• Available data

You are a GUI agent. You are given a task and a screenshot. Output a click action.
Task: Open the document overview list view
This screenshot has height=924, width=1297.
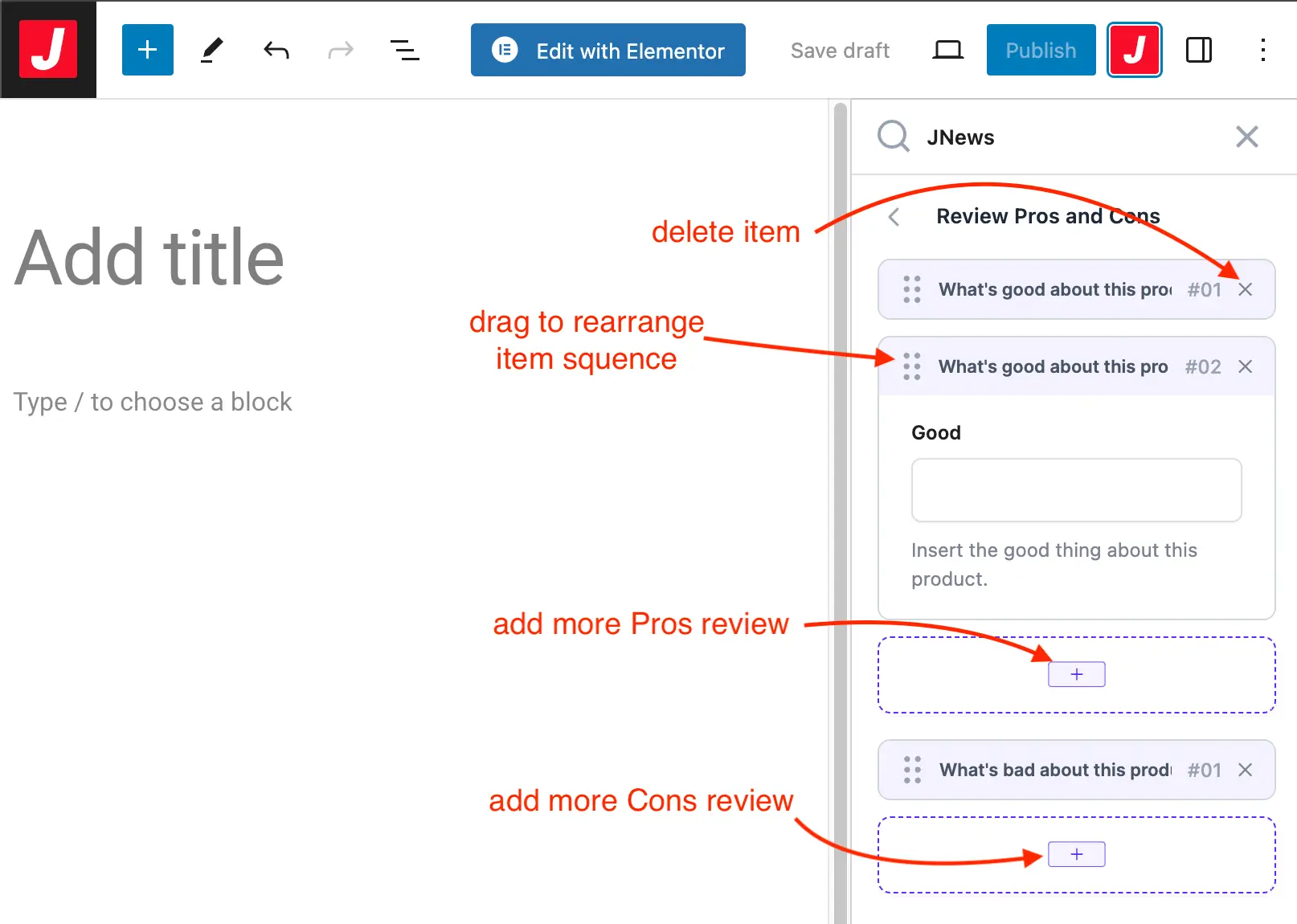pyautogui.click(x=404, y=50)
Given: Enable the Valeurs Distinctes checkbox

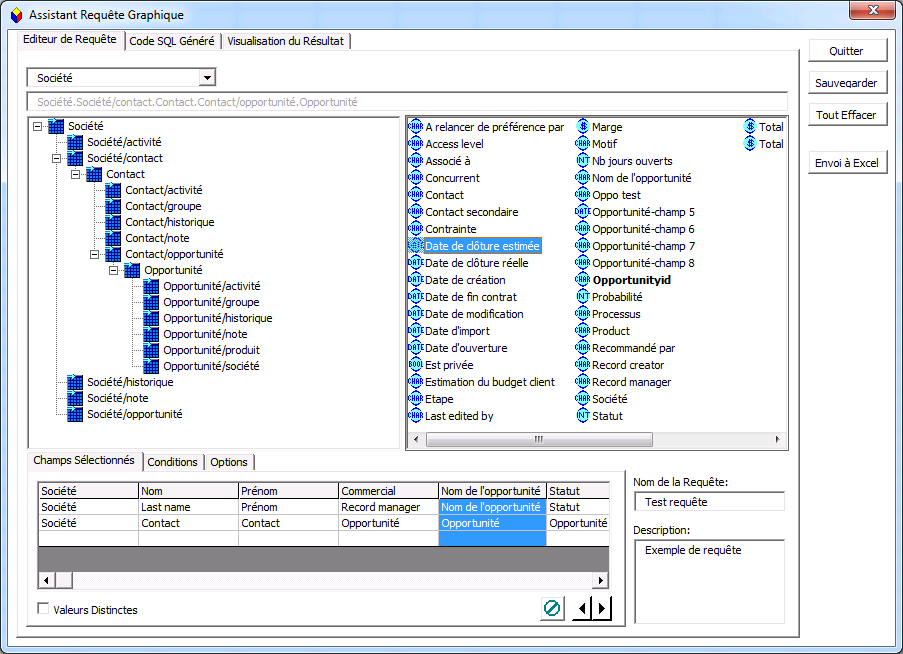Looking at the screenshot, I should (43, 609).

• Exercise goal
Each of the entries above must be copied exactly, but the pictures stay out.

• Written response
You are a GUI agent. You are given a task and a screenshot. Output a click action.
Task: Open the document overview list view
This screenshot has height=924, width=1297.
pyautogui.click(x=404, y=50)
Given: Enable the Valeurs Distinctes checkbox

Looking at the screenshot, I should (43, 609).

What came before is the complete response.